Fitness Apps Are Terrible For My Health

Fitness apps are ruining my health. It's bad enough that I'm regularly bombarded with signs on the tube telling my I'm not taking enough of every vitamin ever created. So why on earth would I voluntarily submit to this guilt-ridden abuse via my smartphone as well?

Fitness apps are ruining my health.

It's bad enough that I'm regularly bombarded with signs on the tube telling my I'm not taking enough of every vitamin ever created. So why on earth would I voluntarily submit to this guilt-ridden abuse via my smartphone as well?

First off let me ask you this, how many people have you seen actually wearing a fitness tracker? I travel on a bus and a tube every day and not once have I see a single Fitbit Flex, Jawbone UP or Garmin Vivofit.

They must be somewhere otherwise why would these companies keep making them? One theory I've had is that a group of altruistic tech-savvy farmers have bought the entire lot for their livestock. A happy sheep is an active sheep.

Or perhaps I don't see them around for another reason, which is this: we're not perfect and we don't want to be.

Ultimately it boils down to two very different types of fitness product (be it hardware or software): the ones that keep us moving and the ones that want us to move faster.

The problem is is that the second of those has started asking too much of us.

I propose that the average person (to whom these companies are trying to convert) will be interested in knowing a) how many steps they take, b) how far they've travelled c) whether or not these two things combined have turned them into an urban Hercules.

On finding that c) has not been achieved they'll shrug their shoulders, and think that maybe they'll go for a walk tomorrow.

The Misfit Shine falls into the first of these two categories; it's devilishly simple and gives you the absolute minimum amount of information you need to stay healthy and active.

It works, you stop becoming a calorie counting obsessive and instead you look down, see what you've done and think 'OK, so maybe I should go for a walk at lunch'.

With health experts constantly stressing the importance of just staying mobile the Shine can ask as little as that but yet still giving you the option to take things more seriously if you want.

What worries me are the apps and products that turn 'wellbeing' into a competition.

These are the apps that start asking me what my mood is when I've woken up (it's obviously livid, you've just woken me up), the apps that want to know how much coffee I've drunk and the apps that measure my heart rate.

They put our health front and centre on the screens of our smartphones, and then start comparing us with the rest of the world. All while reminding us to get moving, eat better and sit up straight.

The problem with this is that they're trying to turn us into the perfect human being, who drinks just under the caffeine limit, does yoga every morning and feels bright and refreshed when we wake up.

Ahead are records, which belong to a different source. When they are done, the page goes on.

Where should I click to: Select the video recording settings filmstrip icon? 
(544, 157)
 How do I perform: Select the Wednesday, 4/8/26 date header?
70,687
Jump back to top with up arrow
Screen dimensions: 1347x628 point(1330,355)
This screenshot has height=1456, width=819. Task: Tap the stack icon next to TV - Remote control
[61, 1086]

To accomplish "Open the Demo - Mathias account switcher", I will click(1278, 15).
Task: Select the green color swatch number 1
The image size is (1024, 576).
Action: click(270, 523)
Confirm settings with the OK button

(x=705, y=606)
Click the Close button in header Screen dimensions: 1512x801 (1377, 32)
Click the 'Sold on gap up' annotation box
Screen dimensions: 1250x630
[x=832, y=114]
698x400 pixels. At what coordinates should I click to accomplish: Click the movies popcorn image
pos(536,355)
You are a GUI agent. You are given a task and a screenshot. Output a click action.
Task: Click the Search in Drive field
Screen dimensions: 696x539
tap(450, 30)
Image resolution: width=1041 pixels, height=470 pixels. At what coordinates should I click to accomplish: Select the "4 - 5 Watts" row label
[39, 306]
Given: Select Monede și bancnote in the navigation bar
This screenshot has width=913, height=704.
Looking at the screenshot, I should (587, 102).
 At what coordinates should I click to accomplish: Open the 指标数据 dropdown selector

There are those for which these apps will be perfect, they'll have the flexibility in their lives to follow the advice given and might even see improvements from better sleep to generally feeling happier. In other cases they'll be genuinely medically useful. But for the majority of us I just can't help feeling that it's all becoming a step too far.

Doctors know what they're doing, we pay our taxes for precisely that reason, the moment we start trying to analyse our own wellbeing beyond what we fully understand we open up an entirely new can of worms.